KOROPAK.CO.ID – Tanggal 31 Januari bukan hanya menjadi saksi bisu berdirinya Nahdlatul Ulama (NU), tetapi juga mencatatkan momen bersejarah lainnya, yakni berdirinya Kabupaten Sidoarjo. Terletak di Jawa Timur, kabupaten ini berbatasan dengan Kota Surabaya, menjadikannya daerah yang strategis di pesisir pantai utara pulau Jawa.
Dikenal dengan sebutan Kota Delta, Sidoarjo berada di antara dua sungai besar, yakni Sungai Porong dan Sungai Surabaya, yang menjadikan wilayah ini kaya akan hasil perikanan dan memiliki potensi besar dalam sektor ekonomi berbasis laut.
Pada awalnya, kabupaten ini dikenal dengan nama Sidokare, yang terinspirasi dari nama sebuah kawasan yang menjadi pusat kekuasaan pada masa Kerajaan Jenggolo.
Nama Sidokare ini, yang memiliki arti “jadi kare” (karena intonasi yang kurang jelas dari masyarakat setempat), akhirnya berganti menjadi Sidoarjo pada tanggal 31 Januari 1859 berdasarkan Keputusan Pemerintah Hindia Belanda No. 9/1859.
Perubahan nama tersebut menandai terbentuknya struktur pemerintahan yang lebih formal dan teratur, sekaligus menandai era baru bagi wilayah yang dulunya berada dalam naungan Kabupaten Surabaya.
Pada masa kolonial, Sidokare dipimpin oleh Patih R.Ng. Djojohardjo yang berkedudukan di Kampung Pucang Anom, bersama seorang Wedana, Bagus Ranuwiryo, yang tinggal di Kampung Pangabahan.

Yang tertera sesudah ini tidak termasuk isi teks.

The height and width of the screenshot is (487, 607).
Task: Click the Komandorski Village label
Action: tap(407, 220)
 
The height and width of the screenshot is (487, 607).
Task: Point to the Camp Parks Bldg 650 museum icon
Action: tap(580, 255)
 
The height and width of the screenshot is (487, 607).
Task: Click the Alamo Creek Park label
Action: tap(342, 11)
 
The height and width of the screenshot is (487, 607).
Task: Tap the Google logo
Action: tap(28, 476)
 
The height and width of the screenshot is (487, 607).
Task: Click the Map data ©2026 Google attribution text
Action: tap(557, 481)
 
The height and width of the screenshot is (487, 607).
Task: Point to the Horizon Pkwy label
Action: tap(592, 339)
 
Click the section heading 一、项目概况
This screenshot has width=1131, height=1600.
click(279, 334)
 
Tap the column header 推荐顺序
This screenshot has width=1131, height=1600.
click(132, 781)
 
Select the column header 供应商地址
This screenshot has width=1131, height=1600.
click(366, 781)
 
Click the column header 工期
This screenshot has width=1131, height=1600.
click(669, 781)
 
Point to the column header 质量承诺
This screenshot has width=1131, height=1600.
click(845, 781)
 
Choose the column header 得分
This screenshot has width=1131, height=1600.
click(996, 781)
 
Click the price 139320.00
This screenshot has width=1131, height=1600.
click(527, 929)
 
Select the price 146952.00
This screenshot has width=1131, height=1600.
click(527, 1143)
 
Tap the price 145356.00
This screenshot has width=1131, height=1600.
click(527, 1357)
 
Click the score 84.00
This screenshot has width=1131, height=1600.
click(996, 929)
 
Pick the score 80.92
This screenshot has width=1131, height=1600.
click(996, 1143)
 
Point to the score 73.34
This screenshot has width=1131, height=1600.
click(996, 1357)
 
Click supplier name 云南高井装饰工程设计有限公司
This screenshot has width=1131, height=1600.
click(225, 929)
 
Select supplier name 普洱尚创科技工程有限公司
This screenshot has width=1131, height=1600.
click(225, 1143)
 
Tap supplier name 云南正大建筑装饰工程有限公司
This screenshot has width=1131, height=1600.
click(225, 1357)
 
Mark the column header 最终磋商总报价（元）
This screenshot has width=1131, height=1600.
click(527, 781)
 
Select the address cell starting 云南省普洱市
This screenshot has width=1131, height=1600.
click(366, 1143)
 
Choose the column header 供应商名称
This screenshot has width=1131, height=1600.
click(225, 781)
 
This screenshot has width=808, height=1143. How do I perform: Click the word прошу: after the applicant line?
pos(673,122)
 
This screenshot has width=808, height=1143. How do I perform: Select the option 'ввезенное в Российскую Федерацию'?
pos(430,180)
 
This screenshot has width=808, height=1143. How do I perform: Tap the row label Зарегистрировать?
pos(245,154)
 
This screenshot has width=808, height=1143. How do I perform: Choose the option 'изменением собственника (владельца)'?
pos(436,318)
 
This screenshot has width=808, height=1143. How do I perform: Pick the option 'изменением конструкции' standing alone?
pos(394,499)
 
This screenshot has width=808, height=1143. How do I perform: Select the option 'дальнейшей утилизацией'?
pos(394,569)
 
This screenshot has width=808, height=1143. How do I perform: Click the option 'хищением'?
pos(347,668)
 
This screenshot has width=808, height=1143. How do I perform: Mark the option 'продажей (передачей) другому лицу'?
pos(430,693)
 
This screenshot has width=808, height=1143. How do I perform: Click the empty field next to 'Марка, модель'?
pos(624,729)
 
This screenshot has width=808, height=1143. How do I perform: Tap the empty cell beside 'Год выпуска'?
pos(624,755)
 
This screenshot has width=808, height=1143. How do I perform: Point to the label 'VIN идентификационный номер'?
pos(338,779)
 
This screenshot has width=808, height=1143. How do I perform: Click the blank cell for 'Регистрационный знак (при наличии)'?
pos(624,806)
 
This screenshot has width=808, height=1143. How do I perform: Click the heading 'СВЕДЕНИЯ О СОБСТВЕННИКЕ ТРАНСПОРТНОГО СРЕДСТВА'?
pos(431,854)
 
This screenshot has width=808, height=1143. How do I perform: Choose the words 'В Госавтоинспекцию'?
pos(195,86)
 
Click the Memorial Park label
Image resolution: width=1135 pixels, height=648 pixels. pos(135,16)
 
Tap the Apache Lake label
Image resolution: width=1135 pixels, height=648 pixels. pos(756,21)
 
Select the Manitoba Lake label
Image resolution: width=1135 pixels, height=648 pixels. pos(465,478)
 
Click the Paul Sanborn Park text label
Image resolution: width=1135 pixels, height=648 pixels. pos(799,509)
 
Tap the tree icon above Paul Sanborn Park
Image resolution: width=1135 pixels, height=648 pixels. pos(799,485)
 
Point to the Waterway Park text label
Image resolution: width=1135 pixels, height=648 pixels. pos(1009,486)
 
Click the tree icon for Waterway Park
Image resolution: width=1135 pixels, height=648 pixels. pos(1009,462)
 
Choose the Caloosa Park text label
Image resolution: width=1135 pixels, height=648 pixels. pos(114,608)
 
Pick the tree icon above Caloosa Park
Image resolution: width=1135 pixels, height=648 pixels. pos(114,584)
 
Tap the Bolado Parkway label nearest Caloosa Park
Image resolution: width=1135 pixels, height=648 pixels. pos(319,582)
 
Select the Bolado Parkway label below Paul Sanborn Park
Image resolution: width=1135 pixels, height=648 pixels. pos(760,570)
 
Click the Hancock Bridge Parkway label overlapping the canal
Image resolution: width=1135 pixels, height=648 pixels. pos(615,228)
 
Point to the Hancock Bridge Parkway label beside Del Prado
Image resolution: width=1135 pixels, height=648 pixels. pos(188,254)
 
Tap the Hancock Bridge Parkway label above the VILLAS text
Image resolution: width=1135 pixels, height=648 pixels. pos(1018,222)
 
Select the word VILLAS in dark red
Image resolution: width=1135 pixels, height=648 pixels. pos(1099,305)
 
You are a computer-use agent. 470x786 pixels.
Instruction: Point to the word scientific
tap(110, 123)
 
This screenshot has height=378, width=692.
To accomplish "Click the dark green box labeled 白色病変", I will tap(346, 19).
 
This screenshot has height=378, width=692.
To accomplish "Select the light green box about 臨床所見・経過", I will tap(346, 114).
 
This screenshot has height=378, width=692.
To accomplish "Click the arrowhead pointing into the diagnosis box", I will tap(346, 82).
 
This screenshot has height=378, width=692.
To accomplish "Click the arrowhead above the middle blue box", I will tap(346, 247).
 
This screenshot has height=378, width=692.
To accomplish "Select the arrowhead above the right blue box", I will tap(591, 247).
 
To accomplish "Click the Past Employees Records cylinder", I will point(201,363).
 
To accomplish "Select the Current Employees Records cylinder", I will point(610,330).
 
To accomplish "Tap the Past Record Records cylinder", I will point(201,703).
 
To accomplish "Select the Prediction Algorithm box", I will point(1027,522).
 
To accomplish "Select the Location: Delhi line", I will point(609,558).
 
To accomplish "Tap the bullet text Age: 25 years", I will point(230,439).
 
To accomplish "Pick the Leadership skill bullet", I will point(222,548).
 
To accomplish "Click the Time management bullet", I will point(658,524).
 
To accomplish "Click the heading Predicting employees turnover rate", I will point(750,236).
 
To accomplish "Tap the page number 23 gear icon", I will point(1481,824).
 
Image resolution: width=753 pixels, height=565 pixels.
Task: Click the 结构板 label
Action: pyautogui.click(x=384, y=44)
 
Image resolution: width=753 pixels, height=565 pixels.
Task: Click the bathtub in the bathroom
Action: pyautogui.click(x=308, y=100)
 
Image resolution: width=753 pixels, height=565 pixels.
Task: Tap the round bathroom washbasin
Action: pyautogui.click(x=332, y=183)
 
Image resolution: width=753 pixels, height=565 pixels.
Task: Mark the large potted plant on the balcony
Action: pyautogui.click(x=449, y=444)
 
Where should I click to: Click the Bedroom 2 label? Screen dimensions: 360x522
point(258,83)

Setelah pemekaran pada tahun 1859, daerah Sidokare resmi menjadi bagian dari Kabupaten Sidoarjo yang sekarang kita kenal.
Lambang Kabupaten Sidoarjo, yang memuat berbagai simbol dan makna, mencerminkan kekayaan alam serta nilai-nilai budaya yang ada di daerah tersebut. Bentuk segilima beraturan pada lambang ini melambangkan komitmen masyarakat Sidoarjo terhadap Pancasila, sebagai dasar negara yang mereka amalkan dalam kehidupan sehari-hari.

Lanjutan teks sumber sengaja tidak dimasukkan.